# Task statement
Only the lines from the beginning of the entries through the one with "Drupal (119, 2521)" should be written out, please, exactly and without any pictures.

_ _ _

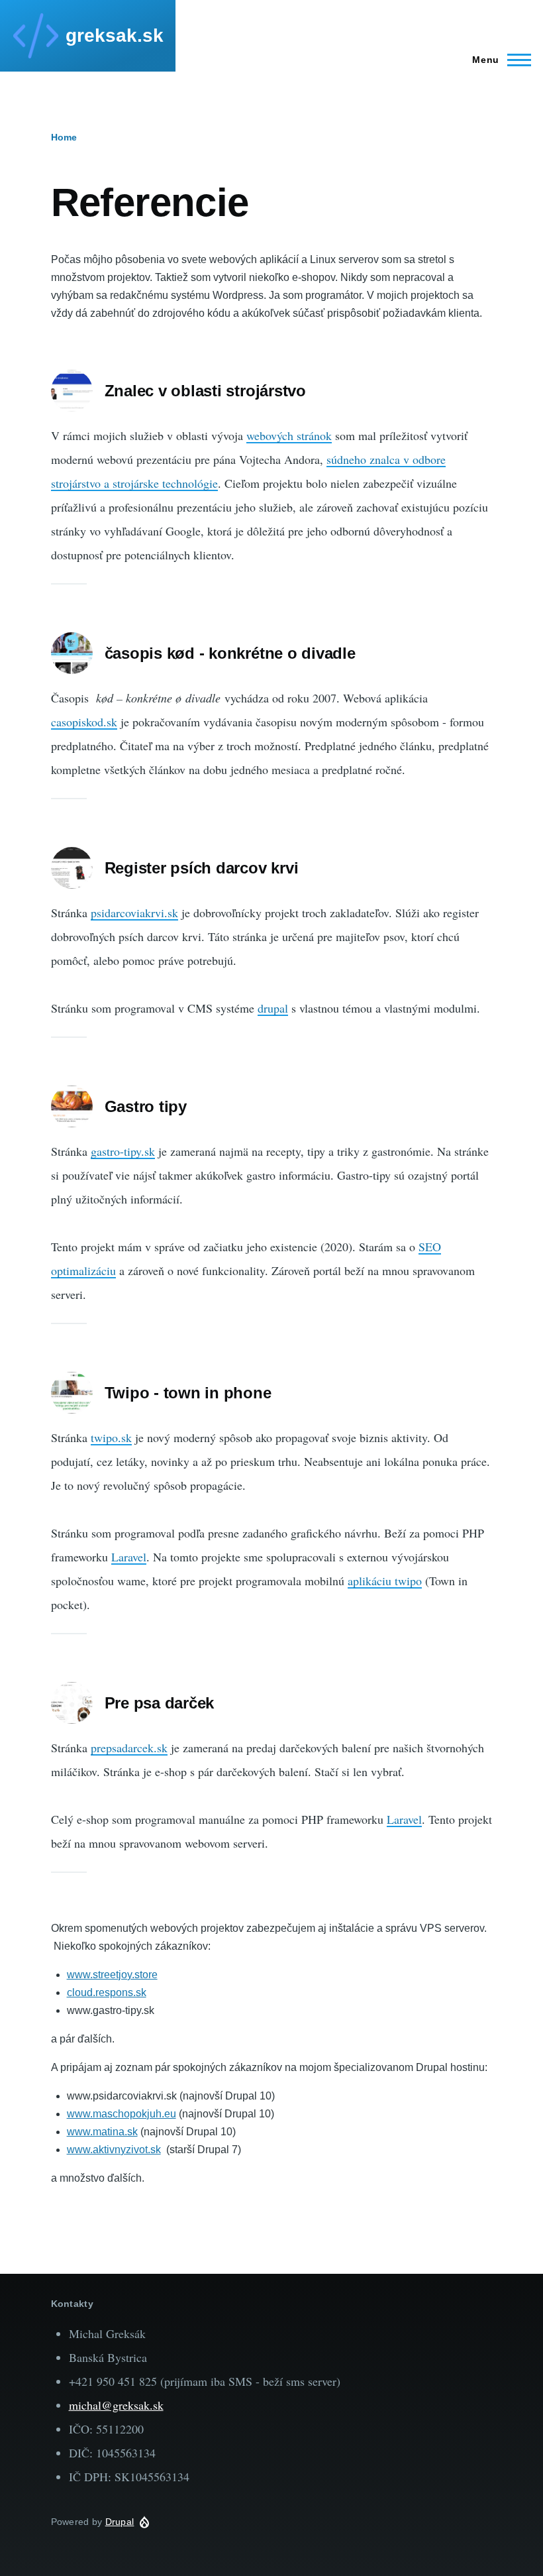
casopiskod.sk (84, 722)
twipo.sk (111, 1437)
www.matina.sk (102, 2131)
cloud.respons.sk (106, 1992)
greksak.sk (115, 35)
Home (64, 137)
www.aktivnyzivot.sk (114, 2149)
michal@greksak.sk (116, 2405)
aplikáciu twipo (385, 1581)
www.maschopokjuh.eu (121, 2113)
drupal (273, 1008)
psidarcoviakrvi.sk (134, 913)
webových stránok (289, 435)
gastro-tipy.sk (123, 1151)
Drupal (119, 2521)
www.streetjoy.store (112, 1974)
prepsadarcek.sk (129, 1748)
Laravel (128, 1557)
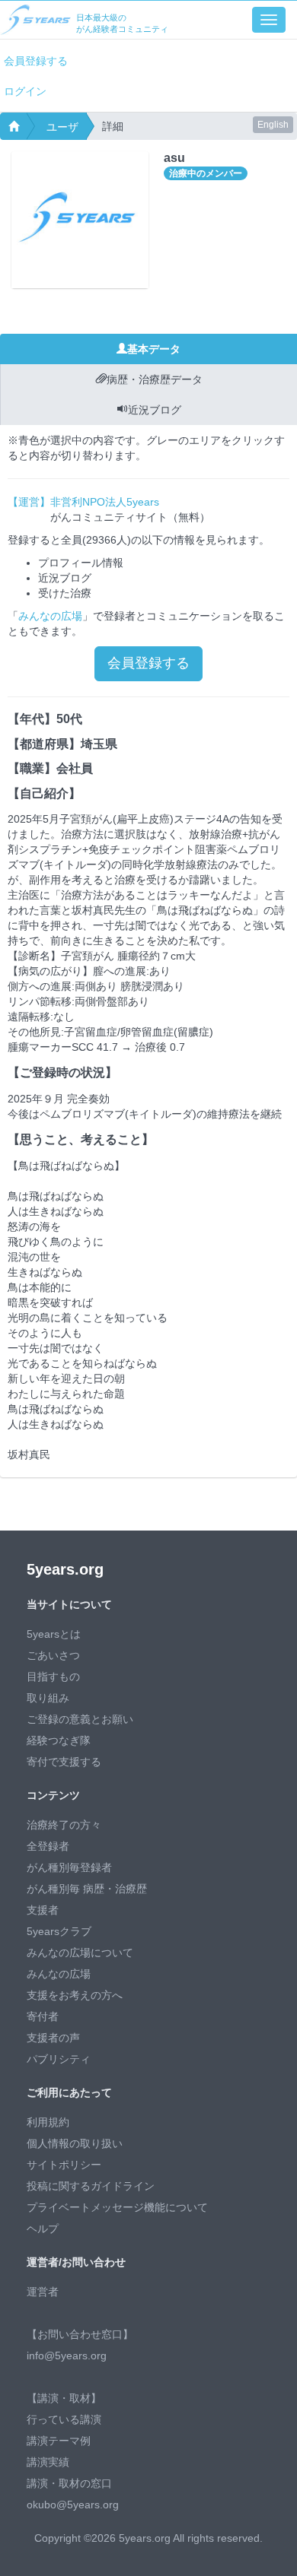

_ _ _

# Written answer
casopiskod.sk (84, 722)
twipo.sk (111, 1437)
www.matina.sk (102, 2131)
cloud.respons.sk (106, 1992)
greksak.sk (115, 35)
Home (64, 137)
www.aktivnyzivot.sk (114, 2149)
michal@greksak.sk (116, 2405)
aplikáciu twipo (385, 1581)
www.maschopokjuh.eu (121, 2113)
drupal (273, 1008)
psidarcoviakrvi.sk (134, 913)
webových stránok (289, 435)
gastro-tipy.sk (123, 1151)
Drupal (119, 2521)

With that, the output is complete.